TASK DESCRIPTION:
Leaving out the pictures, restate each record below word for word.

-------

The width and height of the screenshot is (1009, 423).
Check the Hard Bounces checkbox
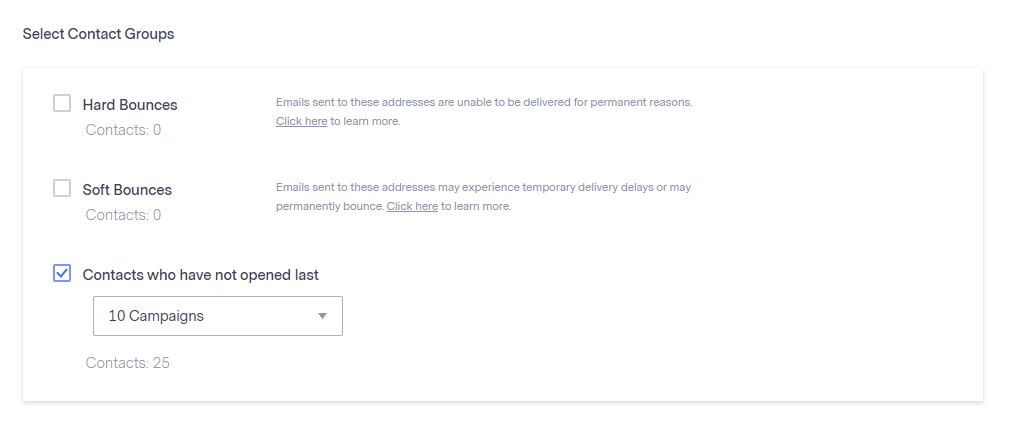(62, 103)
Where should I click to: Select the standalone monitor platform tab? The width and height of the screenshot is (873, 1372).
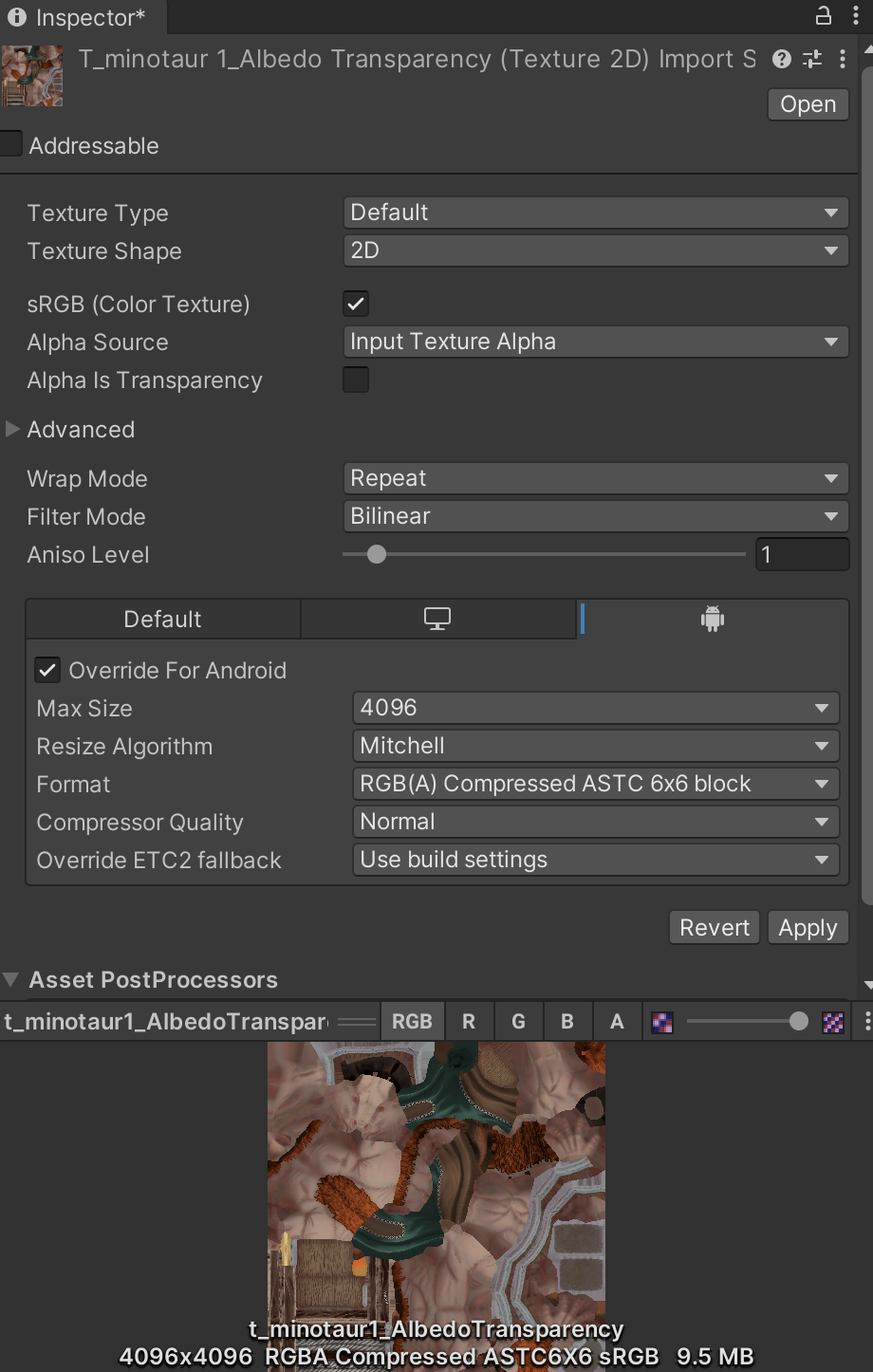click(437, 620)
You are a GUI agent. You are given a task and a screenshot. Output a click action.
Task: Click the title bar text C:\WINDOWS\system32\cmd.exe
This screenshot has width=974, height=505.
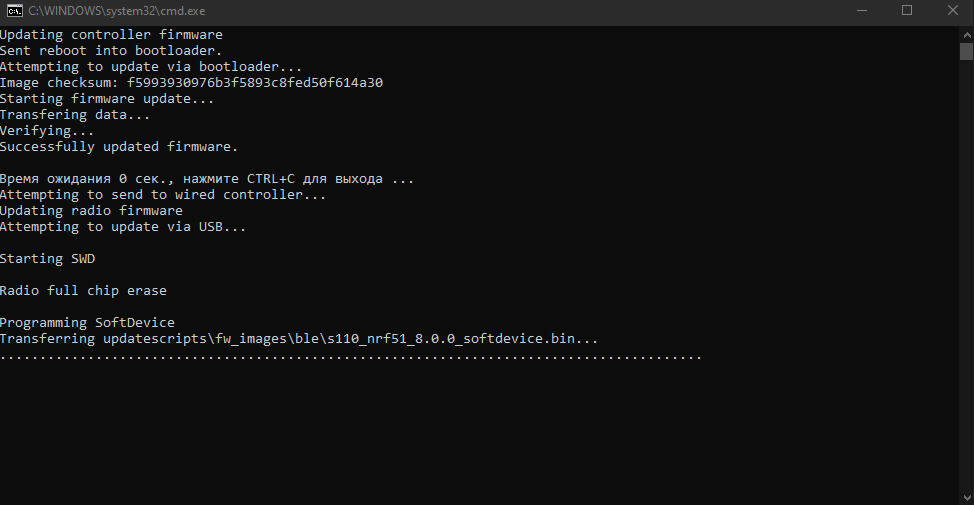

-------

ANSWER TO THIS PROBLEM:
The width and height of the screenshot is (1009, 423).
Check the Hard Bounces checkbox
(62, 103)
Where should I click to: Select the standalone monitor platform tab? The width and height of the screenshot is (873, 1372).
click(437, 620)
You are a GUI agent. You are given a task and a screenshot. Output a click action.
Task: Click the title bar text C:\WINDOWS\system32\cmd.exe
This screenshot has width=974, height=505.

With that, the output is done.